Cardiovascular disease is the leading cause of morbidity and mortality in the United States. As humans lack the ability to regenerate myocardial tissue lost afte a heart attcak, there has been great focus on cardiovascualr regenerative therapies with the use of human embryonic stem cells (ESC) and induced pluripotent stem cells (iPSC). There has been increased attention towards developing tissue engineering as a method to standardize methods to differentiate human ESCs and iPSCs into cardiovascular progenitor cells (CPC) expand these progenitor cells in a standardized manor. We have focused on developing techniques to allow expansion of these CPCs into clinically relevany numbers by determining: 1. Conditions to optimize their derivation into clinically numbers using clinical grade techniques.
════
■ Check your understanding:
A - Using the passage on cardiovascular stem cell research, explain in one to three sentences why cardiovascular regenerative therapies have drawn great focus.
B - Repeat everything in the passage on cardiovascular stem cell research from "Cardiovascular disease is" down to "clinical grade techniques.".

■ Dataset excerpts:
════
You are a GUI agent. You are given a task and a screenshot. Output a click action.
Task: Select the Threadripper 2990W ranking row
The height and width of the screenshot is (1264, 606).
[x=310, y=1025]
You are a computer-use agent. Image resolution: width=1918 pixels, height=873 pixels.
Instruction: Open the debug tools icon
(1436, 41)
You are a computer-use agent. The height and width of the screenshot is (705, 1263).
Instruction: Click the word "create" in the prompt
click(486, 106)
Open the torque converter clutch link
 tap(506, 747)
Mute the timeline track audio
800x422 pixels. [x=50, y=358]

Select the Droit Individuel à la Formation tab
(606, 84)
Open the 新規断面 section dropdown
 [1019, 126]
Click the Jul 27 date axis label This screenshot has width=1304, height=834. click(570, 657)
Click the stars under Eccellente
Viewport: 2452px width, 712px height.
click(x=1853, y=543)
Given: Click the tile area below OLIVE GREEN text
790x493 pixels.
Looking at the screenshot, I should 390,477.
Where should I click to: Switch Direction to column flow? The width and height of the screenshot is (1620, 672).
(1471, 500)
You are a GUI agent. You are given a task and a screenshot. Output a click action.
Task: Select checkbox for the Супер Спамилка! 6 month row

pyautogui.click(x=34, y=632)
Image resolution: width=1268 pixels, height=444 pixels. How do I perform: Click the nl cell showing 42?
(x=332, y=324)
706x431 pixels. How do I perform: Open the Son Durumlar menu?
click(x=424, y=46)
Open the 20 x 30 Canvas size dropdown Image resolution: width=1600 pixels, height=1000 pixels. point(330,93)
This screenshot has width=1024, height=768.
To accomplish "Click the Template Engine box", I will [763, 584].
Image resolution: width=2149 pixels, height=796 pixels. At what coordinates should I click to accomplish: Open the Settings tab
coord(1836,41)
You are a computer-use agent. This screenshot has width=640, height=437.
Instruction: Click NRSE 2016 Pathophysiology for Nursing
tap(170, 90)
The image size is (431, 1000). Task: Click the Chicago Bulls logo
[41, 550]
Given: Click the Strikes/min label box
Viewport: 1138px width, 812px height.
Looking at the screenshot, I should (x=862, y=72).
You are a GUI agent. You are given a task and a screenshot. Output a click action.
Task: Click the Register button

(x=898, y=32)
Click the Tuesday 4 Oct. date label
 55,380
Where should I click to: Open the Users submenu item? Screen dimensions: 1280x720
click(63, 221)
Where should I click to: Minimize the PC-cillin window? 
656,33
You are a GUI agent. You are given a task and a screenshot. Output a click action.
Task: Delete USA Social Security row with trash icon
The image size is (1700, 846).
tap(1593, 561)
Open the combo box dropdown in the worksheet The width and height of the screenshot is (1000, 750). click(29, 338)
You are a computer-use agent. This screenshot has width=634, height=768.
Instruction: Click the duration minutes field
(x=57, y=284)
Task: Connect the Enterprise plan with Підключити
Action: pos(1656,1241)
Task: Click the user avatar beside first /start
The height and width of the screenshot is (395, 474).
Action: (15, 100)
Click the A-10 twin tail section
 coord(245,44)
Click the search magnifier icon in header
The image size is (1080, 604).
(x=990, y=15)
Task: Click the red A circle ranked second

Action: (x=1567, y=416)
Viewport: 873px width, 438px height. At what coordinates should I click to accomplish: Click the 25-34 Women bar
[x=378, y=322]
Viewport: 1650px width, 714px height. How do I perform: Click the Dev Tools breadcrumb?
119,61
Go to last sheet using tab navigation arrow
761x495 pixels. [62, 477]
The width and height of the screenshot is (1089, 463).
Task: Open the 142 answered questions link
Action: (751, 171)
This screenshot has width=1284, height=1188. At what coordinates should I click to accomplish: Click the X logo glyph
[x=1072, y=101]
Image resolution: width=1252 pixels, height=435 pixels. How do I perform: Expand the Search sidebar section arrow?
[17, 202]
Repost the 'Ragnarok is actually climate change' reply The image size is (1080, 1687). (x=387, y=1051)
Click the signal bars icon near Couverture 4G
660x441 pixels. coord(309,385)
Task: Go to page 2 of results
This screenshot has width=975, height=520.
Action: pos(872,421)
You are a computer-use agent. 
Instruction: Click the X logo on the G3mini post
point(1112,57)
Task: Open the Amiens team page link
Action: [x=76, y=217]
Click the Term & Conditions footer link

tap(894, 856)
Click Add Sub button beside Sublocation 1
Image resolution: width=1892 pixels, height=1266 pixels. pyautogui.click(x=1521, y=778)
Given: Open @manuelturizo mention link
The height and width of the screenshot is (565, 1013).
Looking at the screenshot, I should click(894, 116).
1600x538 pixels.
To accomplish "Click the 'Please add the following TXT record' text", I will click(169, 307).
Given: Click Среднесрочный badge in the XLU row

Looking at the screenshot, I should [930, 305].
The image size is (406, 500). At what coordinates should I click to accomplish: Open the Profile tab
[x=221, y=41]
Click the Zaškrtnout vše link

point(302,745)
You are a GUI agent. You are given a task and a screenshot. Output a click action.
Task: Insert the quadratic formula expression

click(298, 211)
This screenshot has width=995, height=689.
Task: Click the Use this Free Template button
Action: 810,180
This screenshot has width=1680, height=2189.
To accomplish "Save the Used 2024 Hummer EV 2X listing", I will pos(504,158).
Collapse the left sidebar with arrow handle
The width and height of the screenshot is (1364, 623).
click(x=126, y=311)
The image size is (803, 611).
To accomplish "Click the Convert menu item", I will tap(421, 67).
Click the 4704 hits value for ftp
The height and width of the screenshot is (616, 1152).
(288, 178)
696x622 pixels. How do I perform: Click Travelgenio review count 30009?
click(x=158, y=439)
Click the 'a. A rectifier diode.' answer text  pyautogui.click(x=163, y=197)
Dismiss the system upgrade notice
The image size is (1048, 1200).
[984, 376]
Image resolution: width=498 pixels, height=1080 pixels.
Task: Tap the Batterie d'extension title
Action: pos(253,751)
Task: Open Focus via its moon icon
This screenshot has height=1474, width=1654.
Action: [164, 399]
════
■ Problem solutions:
A - Humans lack the ability to regenerate myocardial tissue lost after a heart attack. For that reason, attention has turned to regenerative therapies that use human embryonic stem cells and induced pluripotent stem cells.

B -
Cardiovascular disease is the leading cause of morbidity and mortality in the United States. As humans lack the ability to regenerate myocardial tissue lost afte a heart attcak, there has been great focus on cardiovascualr regenerative therapies with the use of human embryonic stem cells (ESC) and induced pluripotent stem cells (iPSC). There has been increased attention towards developing tissue engineering as a method to standardize methods to differentiate human ESCs and iPSCs into cardiovascular progenitor cells (CPC) expand these progenitor cells in a standardized manor. We have focused on developing techniques to allow expansion of these CPCs into clinically relevany numbers by determining: 1. Conditions to optimize their derivation into clinically numbers using clinical grade techniques.